Events Leading up to the Supreme Court's Decision

The plaintiff, an employee of a Domino's Pizza franchise (or "franchisee"), alleged she was sexually harassed and assaulted by the franchise's assistant manager.  After resigning from her job, the plaintiff sued the assistant manager, the franchise, and Domino's Pizza, LLC (the "franchisor") –the latter as one of her employers. Early in the ligation, the franchise filed for bankruptcy protection, leaving the franchisor as the only "deep-pocket" defendant. 

During discovery, the franchise owner testified he, and not the franchisor, (1) hired employees to work at the restaurant (including both the plaintiff and the alleged harasser); (2) implemented his own "zero tolerance" sexual harassment policy; and (3) supervised the franchise's employees. At his deposition, the franchise owner testified that during a discussion with the franchisor's "area leader" about the alleged harasser, the area leader told the owner: "You've got to get rid of this guy [the alleged harasser]."  However, there was no evidence that the area leader ever instructed the franchise to terminate the alleged harasser.  

Before trial on the merits, the franchisor moved for summary judgment, arguing that all claims should be dismissed because: (1) the franchise was an independent "owner and operator" of the restaurant under a standard franchise agreement; and (2) there was no principal-agent relationship between the franchisor and the franchise. The trial court agreed with the franchisor, concluding that the franchisor could not be vicariously liable for plaintiff's wrongful termination claims, as the franchisor was not the plaintiff's employer. 

In 2012, the intermediate appellate court reversed the trial court's entry of summary judgment in favor of the franchisor.  The court found sufficient triable issues of material fact about whether the franchisor exercised "substantial control" over the franchise, and that a jury could conclude the franchisor was vicariously liable on the plaintiff's employment claims. In reaching this conclusion, the court relied on (1) evidence of the franchisor's day-to-day control over the franchise; and (2) what the court saw as the franchisor's significant involvement in the franchise's personnel decisions – specifically, the "get rid of this guy" comment made by the area leader to the owner.    

The California Supreme Court's Decision

The court first discussed significant differences in operation and effect between franchises and other business models.  Franchises are a "ubiquitous, lucrative, and thriving business model" that benefits both franchisor and franchisee.  While the franchisor controls the enterprise only to protect its brand and operate its franchises in a uniform way, the franchise owner implements the operational standards in its franchise on a day-to-day basis. 

The court noted that the relevant facts included the master agreement's designation of the franchise as an independent contractor, the acknowledgement by the franchise owner that he was solely responsible for the day-to-day employment decisions in his franchise, and that the franchisor provided neither training of franchise employees concerning sexual harassment (the franchise owner did that for his employees), nor a procedure by which franchise employees could contact the franchisor with sexual harassment complaints.  The franchise owner was solely responsible for investigating sexual harassment complaints, and imposing discipline if it were detected. 
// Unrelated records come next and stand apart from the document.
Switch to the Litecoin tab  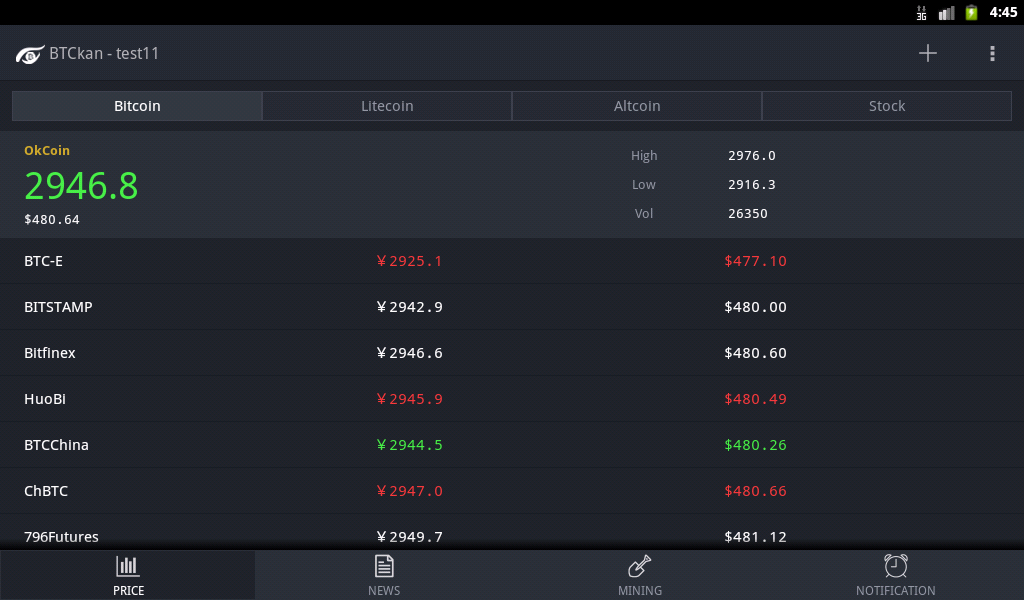[x=387, y=106]
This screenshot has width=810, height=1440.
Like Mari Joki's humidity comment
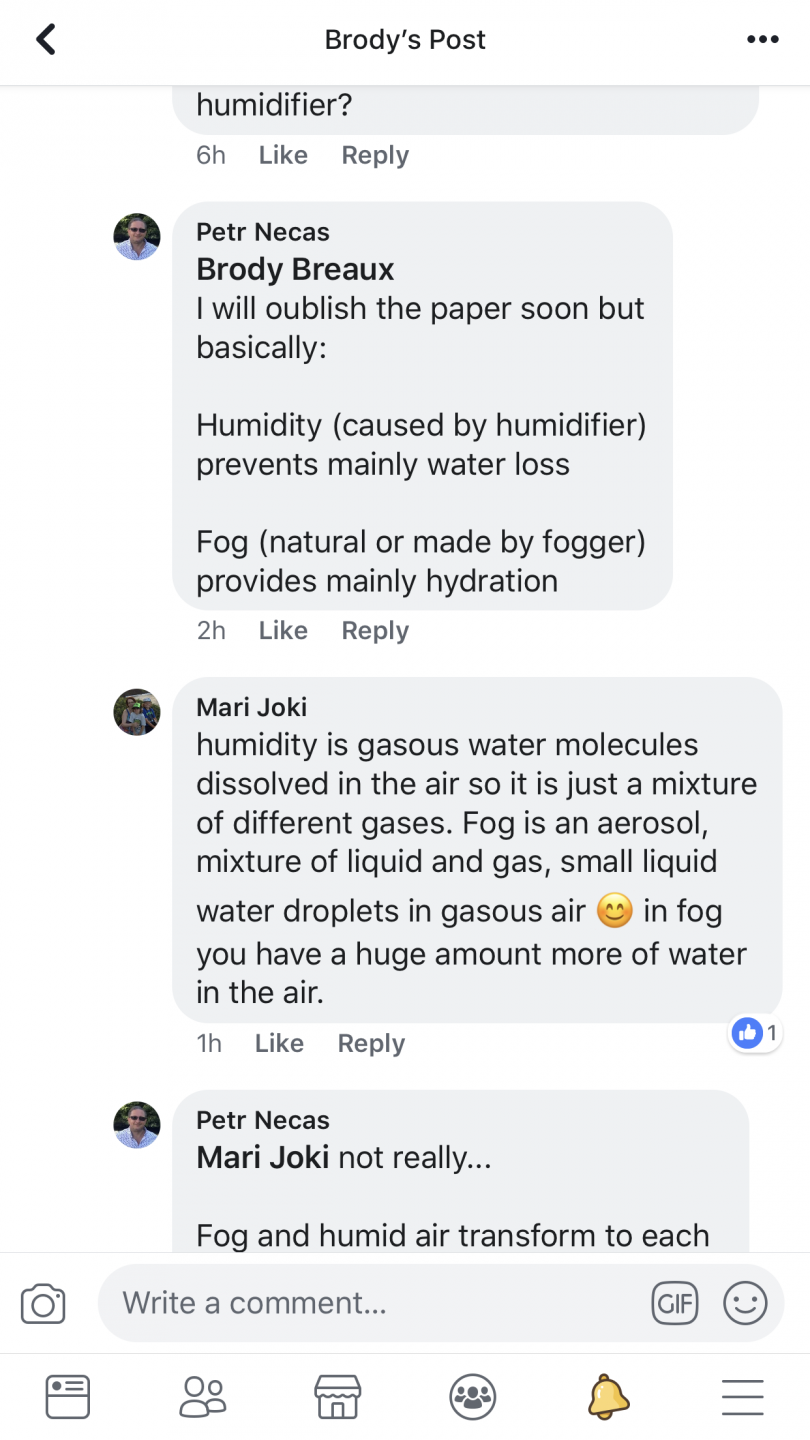click(x=279, y=1043)
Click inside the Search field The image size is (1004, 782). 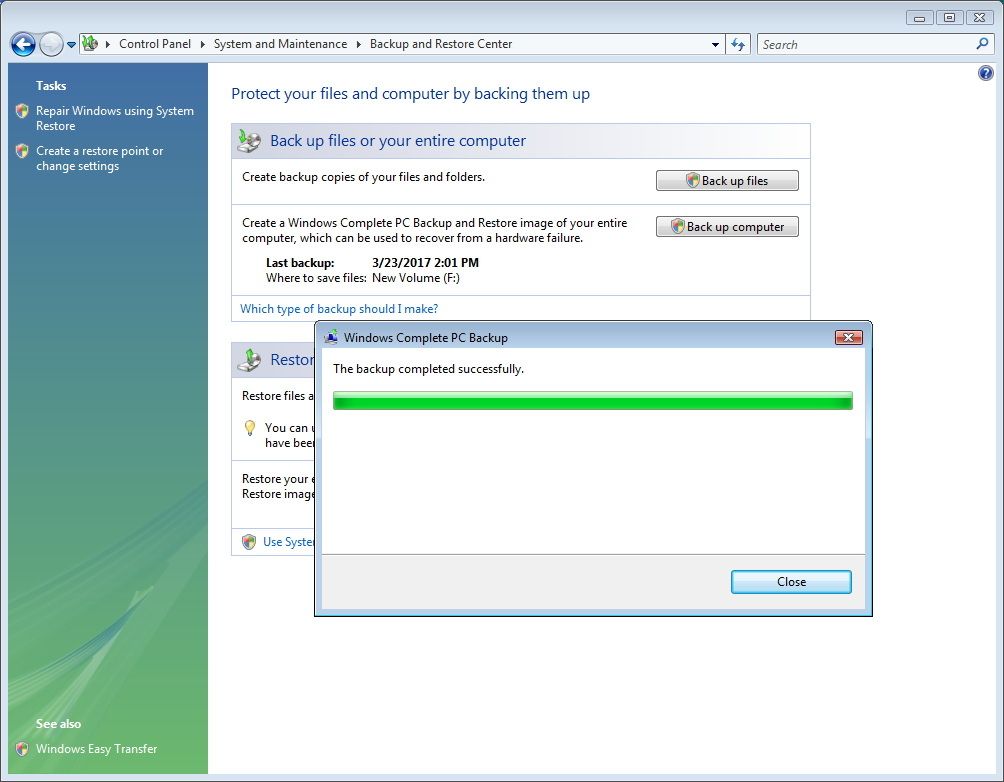pos(860,44)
The court then reviewed the primary California cases relevant to the analysis of the issue before it.  In Nichols v. Arthur Murray, Inc,1 a 1967 case against a dance studio franchise, the court concluded that the franchisor was responsible for the contractual obligations of the franchise, based on the extensive evidence of the franchisor's control of the franchise's operations.  "In particular, the franchisor retained the right to control the employment of all persons working in any capacity for the franchisee;...."  The court then observed that California appellate court decisions after Nichols have "declined to impute to franchisors the harm inflicted on the public by their franchisees." 

The court next reviewed a 1992 case, Cislaw v. Southland Corp.,2 contrasting it with the 1967 case.  The court focused in Cislaw on whether the franchisor had the right to control the means and manner in which results were achieved.  Cislaw involved a claim against both the franchise and the franchisor that the franchise's sale of clove cigarettes had caused a customer's death.  The court concluded that the evidence showed that the franchise had complete control of its inventory, was responsible for the operation of the franchise on a day-to-day basis, and made all employment decisions in the store. 

Turning to the case at hand, the court disagreed with the plaintiff's contention that the degree of control exercised by the franchisor made it an agent for all business purposes, and rendered each franchise employee an employee of the franchisor by vicarious liability.  It stated that a franchisor's comprehensive operating system alone does not constitute the control needed to support vicarious liability claims such as the plaintiff's.  A franchisor becomes potentially liable for the franchise's employees' actions only if the franchisor has retained or assumed a general right of control over factors such as hiring, direction, supervision, discipline, discharge, and relevant day-to-day aspects of the workplace behavior of the franchise's employees.  Uniform workplace standards are not enough, standing alone, to impose "employer" or "principal" liability on the franchisor.  The franchisor had no right or duty to control employment or personnel matters for its franchises.  Finally, there was no evidence that the franchise solicited the franchisor's advice or consent on any key personnel decisions, or that he was required to do so. 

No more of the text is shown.